**Opdracht:**
Wissel in het stuk van de regel met "You are a computer-use agent." tot en met het einde van de invoer "newsletter" om voor "signup" en geef alleen die regels verder ongewijzigd terug. Laat de afbeeldingen weg uit het antwoord.

**Gegevens voor het lokaliseren van woorden en elementen:**
────────────────
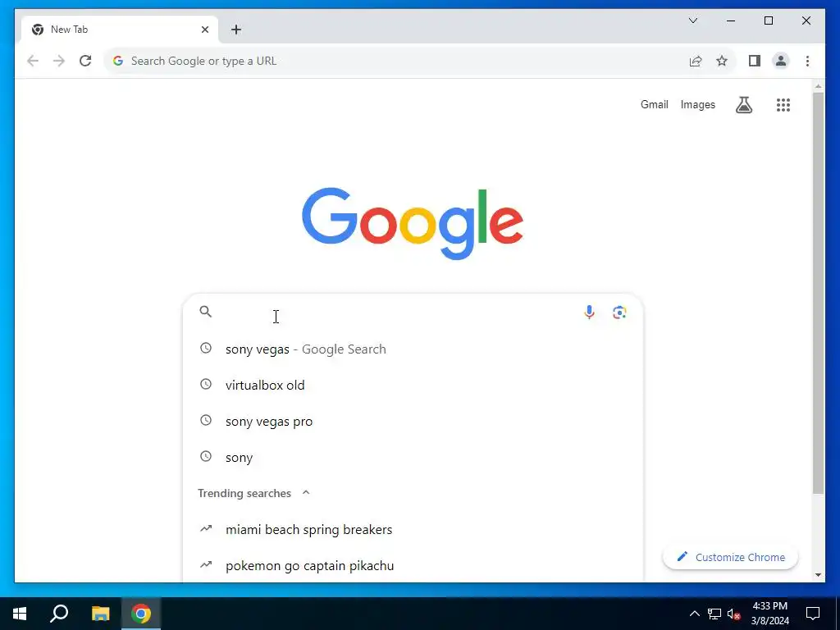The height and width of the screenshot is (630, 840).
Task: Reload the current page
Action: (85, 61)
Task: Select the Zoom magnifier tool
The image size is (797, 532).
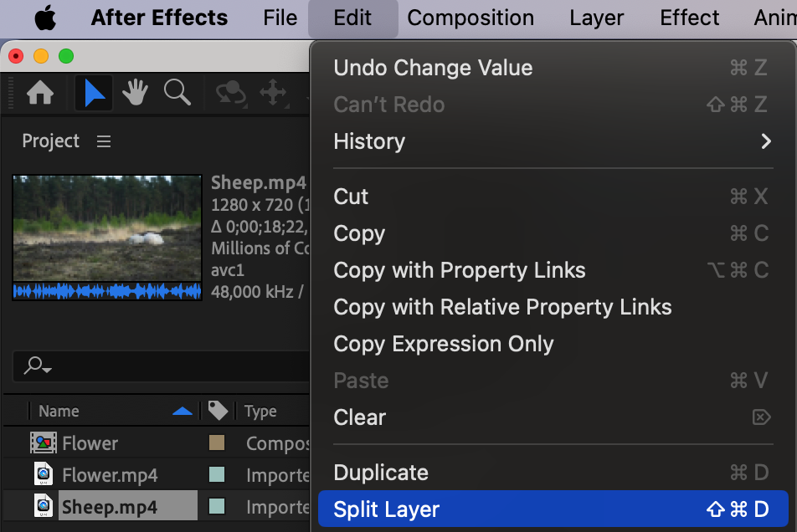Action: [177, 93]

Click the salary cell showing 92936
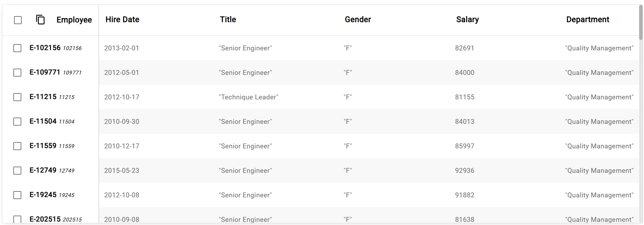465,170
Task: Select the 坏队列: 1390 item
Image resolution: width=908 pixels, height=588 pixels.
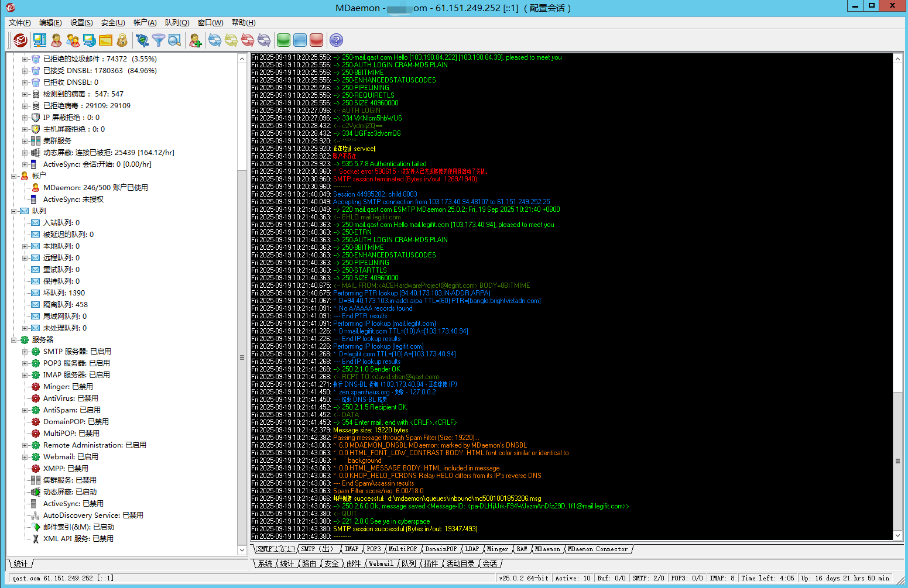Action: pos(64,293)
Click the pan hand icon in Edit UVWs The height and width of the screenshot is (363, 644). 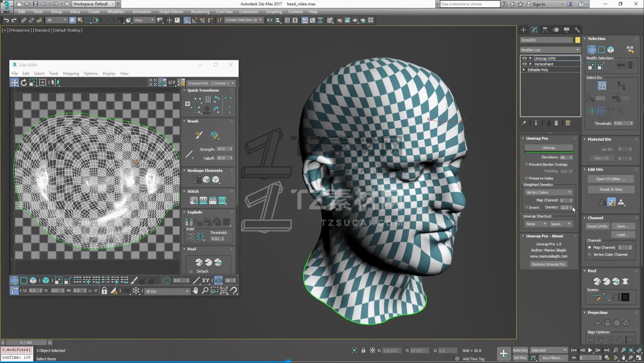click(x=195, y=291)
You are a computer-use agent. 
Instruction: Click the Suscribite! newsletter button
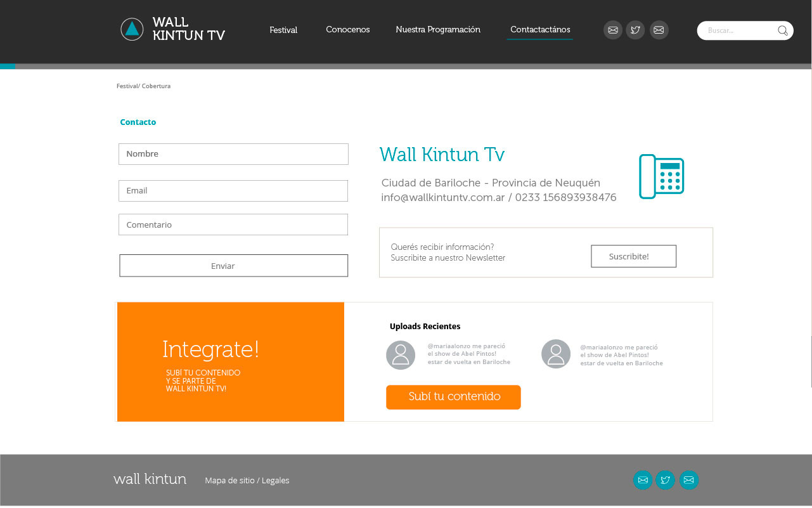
────────────────
**Uitgewerkt antwoord:**
You are a computer-use agent. 
Instruction: Click the Suscribite! signup button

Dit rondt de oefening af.